The football team was breaking even by the end of the Rocky Long era. That’s not longer the case (though football should get back to even financially under Bob Davie). But that hasn’t kept Steve Alford from trying to get marquee TV games against top flight opponents.
This week the nation got to see Alford and the break out of Tony Snell against Davidson on ESPN. A few weeks back, news broke that the Lobos had signed an exclusive agreement with ESPN to participate in the network’s exempt tournaments for four years.

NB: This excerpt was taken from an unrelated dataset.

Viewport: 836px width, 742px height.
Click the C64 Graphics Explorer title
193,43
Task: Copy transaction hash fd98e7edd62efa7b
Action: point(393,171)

In an entry in ESPN’s Katz wrote today (at 5 a.m. no less):
Meanwhile, Kansas has signed up to play New Mexico in 2013 but the location is still unknown. The game could be in Kansas City... The Lobos continue to push for quality road games -- with a visit to Cincinnati next month to begin a new series the latest example. Kansas, though, won't be making a return trip to the Pit.
Apparently Andy Katz is the new Chuck Norris – Katz doesn’t sleep - he lies in wait, listening to the night wind for bits of basketball tittle-tattle.
Anyway, this bodes well for Lobo fans and for Alford’s stated goal of getting the program more exposure – particularly with the uncertainty of the Mountain West Conference’s TV deal and what the future holds for Alford and potential stars like Nick Banyard, Hugh Greenwood and Alex Kirk. If that weren’t enough, rumor has it that UNM has lost a few transfers to conference and regional opponents because of that supposed lack of exposure. Alford and UNM seem to be trying to rectify that.
Playing exempt tournaments and top-flight opponents like Kansas, even outside The Pit, will help. The Lobos' game in Oklahoma City against the Oklahoma St. Cowboys was a solid step, both competitively and exposure-wise.
New Mexico can worry about playing the Tiffany programs at home later. For now, just get them on the hard court and compete.